> **Given text**
###
Netflix has agreed to buy Warner Bros Discovery's TV, film studios and streaming division for US$72-billion, a deal that would hand control of one of Hollywood's most prized and oldest assets to the streaming pioneer.
Reuters
Moviegoing might have died Thursday night. Perhaps that sounds a tad dramatic, but sometimes you have to deploy the hyperbolic language of Hollywood, especially when describing an industry disaster that is existentially on par with the most explosive chaos ever put on the big screen.
The calamity stems from the news that Netflix is officially buying Warner Bros. Discovery for US$82.7-billion ($114.6-billion) in total enterprise value. While the mammoth acquisition is far from a done deal – there are genuine antitrust concerns at play, and Paramount Skydance, Netflix’s rival suitor for WBD up until a moment ago, could throw up all variety of legal challenges – the fact that the situation even got this far is a sign of the end times for Hollywood as we know it. Make no mistake: This is a devastating blow for movie theatres, filmmakers, television creators and, of course, audiences.
###
> **Collected material**
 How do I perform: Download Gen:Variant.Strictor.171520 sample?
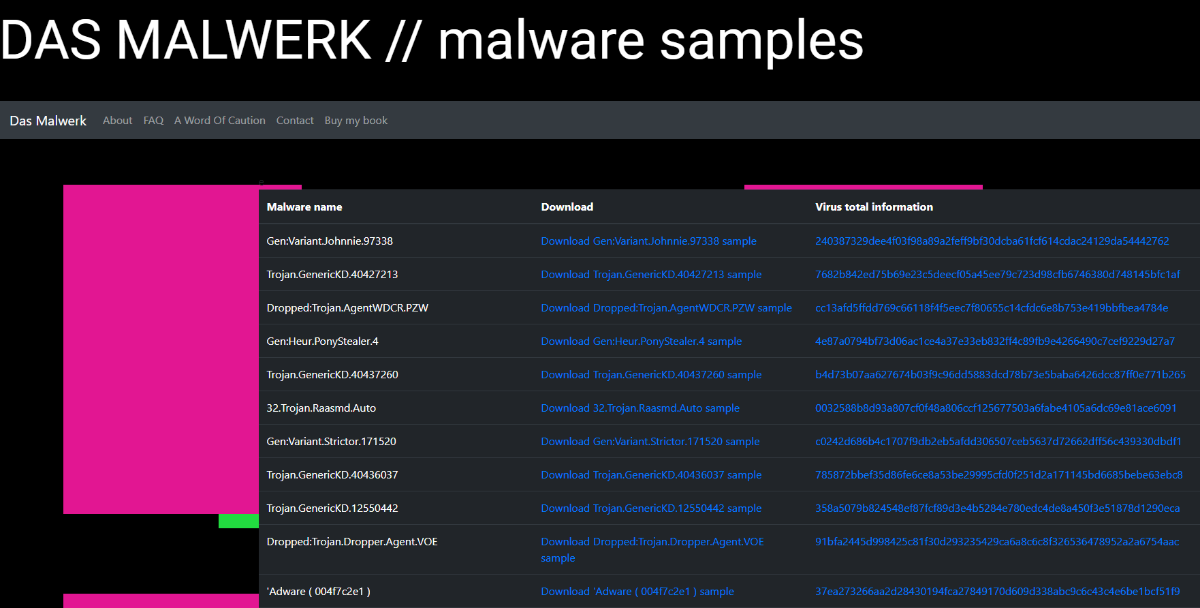click(x=650, y=441)
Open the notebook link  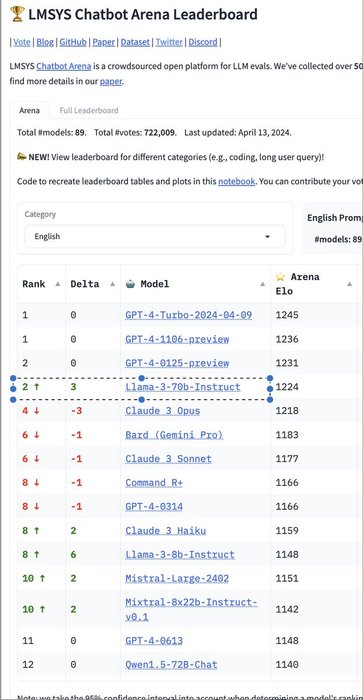click(x=236, y=182)
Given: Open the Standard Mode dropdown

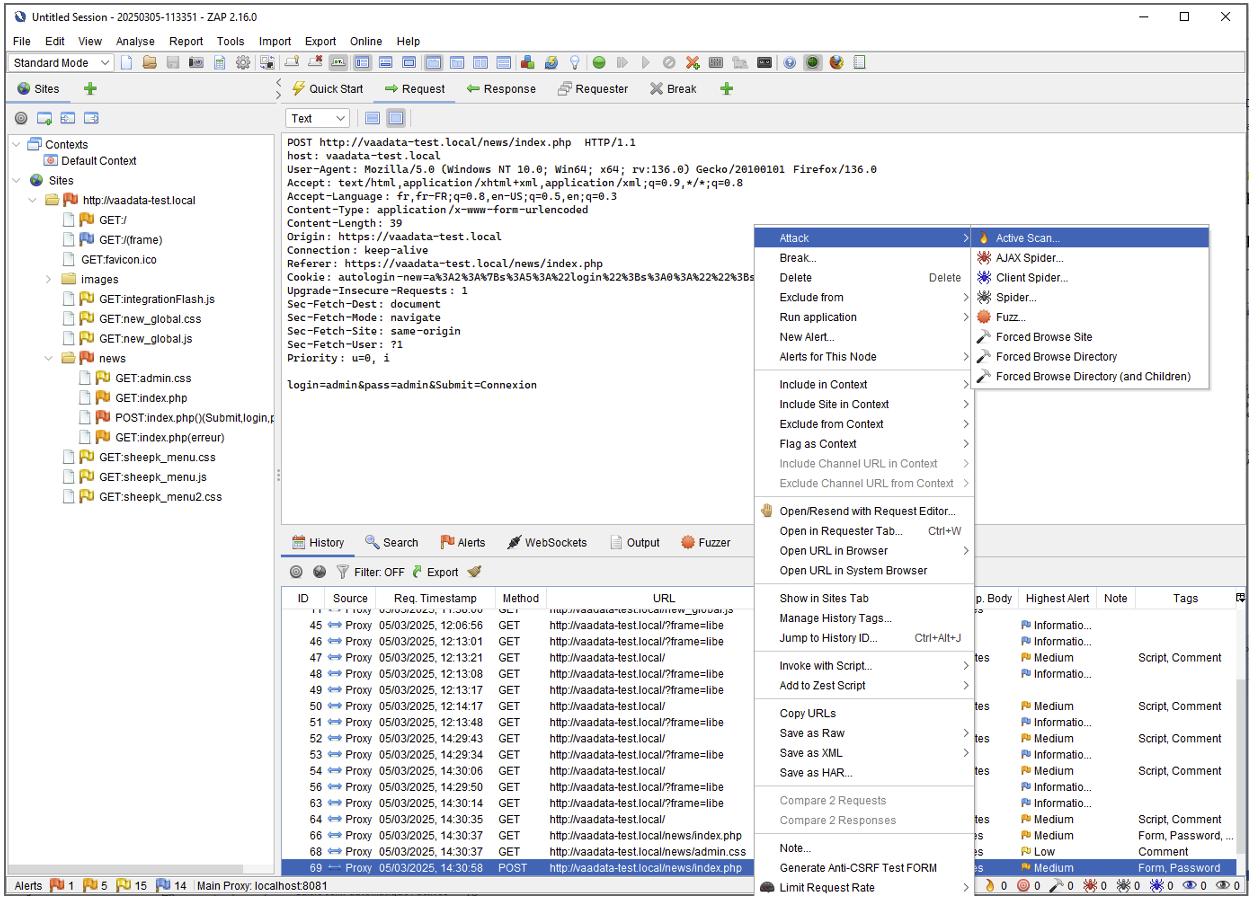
###
> **Activity list**
1) In the text about Netflix buying Warner Bros. Discovery, which groups does the writer say the deal is a devastating blow for? List all of them.
2) Extend the text about Netflix buying Warner Bros. Discovery, starting after its last sentence.

> **Answer list**
1) Movie theatres, filmmakers, television creators, and audiences.

2)
Under the terms of the deal, Netflix would acquire the entire catalogue of the 102-year-old Warner Bros. studio – one of the last five remaining “legacy” studios in Hollywood, alongside Disney, Universal, Paramount Skydance and Sony Pictures – as well as its television and streaming arms, including HBO. In terms of intellectual property, WBD has a gold mine of brands ripe for exploitation. Harry Potter, the DC cinematic universe including Batman and Superman, Looney Tunes, Game of Thrones, The Lord of the Rings, The Sopranos, The Conjuring, The Matrix, the Ocean’s films, Barbie, not to mention such Golden Age classics as Casablanca and The Maltese Falcon: They will now all be under the aegis of Netflix.
Netflix to buy Warner Bros Discovery’s studios, streaming unit for US$72-billion
The short-view perspective might see this as a net positive for consumers. Hey, one less streaming service to subscribe to, right? But would HBO, inarguably the most quality-focused television outfit around, even exist under the new arrangement? Would Netflix commit to spending just as much as WBD had been on original productions, both for the big and small screens? There are significant reasons to be skeptical.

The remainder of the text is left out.